이것이 왜 다른가를 이해하기 위해, Hermes의 전체 구조를 차근차근 뜯어보자.
1. Hermes Agent란 무엇인가
1.1 개요
Hermes Agent는 Nous Research가 2026년 2월 오픈소스(MIT 라이선스)로 공개한 자율 AI 에이전트 프레임워크다. 출시 두 달 만에 GitHub 스타 3만 3천 개, 포크 4,200개를 달성하며 2주 연속 GitHub Trending 상위 5위에 올랐다. 현재 버전은 v0.8.0(v2026.4.8, 2026년 4월 8일 출시).

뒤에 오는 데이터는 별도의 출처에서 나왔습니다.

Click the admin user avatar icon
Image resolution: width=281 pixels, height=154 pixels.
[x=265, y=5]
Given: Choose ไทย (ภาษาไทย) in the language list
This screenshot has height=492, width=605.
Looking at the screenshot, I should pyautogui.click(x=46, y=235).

Nous Research는 단순한 프레임워크 제작사가 아니다. Hermes, Nomos, Psyche 등 파인튜닝 LLM 시리즈로 잘 알려진 AI 연구소로, 모델을 직접 훈련하는 팀이 만든 에이전트라는 점에서 아키텍처 결정의 깊이가 다르다.
1.2 핵심 철학: “함께 성장하는 에이전트”
공식 슬로건은 “The agent that grows with you”다. 이 한 줄이 전체 설계 철학을 담고 있다. 기존 챗봇은 대화 창을 닫으면 모든 것이 리셋된다. Hermes는 서버 위에 상주하며 모든 세션에 걸쳐 기억을 축적하고, 완료한 작업에서 절차를 추출하며, 그 절차를 점진적으로 개선한다.

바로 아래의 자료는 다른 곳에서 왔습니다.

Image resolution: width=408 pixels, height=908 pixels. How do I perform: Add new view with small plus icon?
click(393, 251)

기술 스택 측면에서는 Python 기반이며 SQLite를 통해 세션/상태 데이터를 영속 저장하고, FTS5 풀텍스트 검색으로 과거 대화를 조회한다. 모델 종속성이 없어 Nous Portal, OpenRouter(200개 이상 모델), OpenAI, Anthropic Claude 등 어떤 엔드포인트도 연결 가능하다.
1.3 지원 플랫폼과 배포 방식
단일 게이트웨이 프로세스를 통해 CLI, Telegram, Discord, Slack, WhatsApp, Signal, Matrix, Mattermost, Email, SMS, Home Assistant 등 15개 이상의 플랫폼에서 동일한 에이전트와 대화할 수 있다. 실행 환경도 로컬, Docker, SSH, Daytona, Singularity, Modal(서버리스) 등 6가지 백엔드를 지원한다. “$5 VPS나 GPU 클러스터, 혹은 유휴 시 거의 비용이 들지 않는 서버리스 인프라에서 실행 가능하다”는 설계 원칙이 일관되게 적용되어 있다.
2. 스킬 생성 메커니즘 — 핵심 혁신
2.1 스킬이란 무엇인가
Hermes의 스킬(Skill)은 agentskills.io 오픈 스탠다드를 따르는 마크다운 파일이다. 단순한 메모가 아니라, 재현 가능한 절차를 담은 문서다. 구체적으로는 다음 내용이 포함된다:
- 작업 목표와 전제 조건
- 단계별 실행 절차 (어떤 도구를 어떤 순서로 호출하는가)
- 발생 가능한 오류와 그 처리 방법
- 검증 방법 (작업이 성공했는지 어떻게 확인하는가)
- 주의사항 및 엣지 케이스
파일은 ~/.hermes/skills/ 또는 프로젝트 내 .hermes/skills/ 에 저장된다. 이 경로 구조는 Claude Code의 CLAUDE.md와 구조적으로 매우 유사하다. 차이점은 Claude Code에서는 개발자가 수동으로 작성하는 반면, Hermes에서는 에이전트가 자동으로 생성한다는 것이다.
2.2 스킬이 자동 생성되는 세 가지 조건
스킬 생성은 무작위로 일어나지 않는다. 에이전트는 다음 세 가지 조건 중 하나가 충족되었을 때 자동으로 스킬 생성을 트리거한다.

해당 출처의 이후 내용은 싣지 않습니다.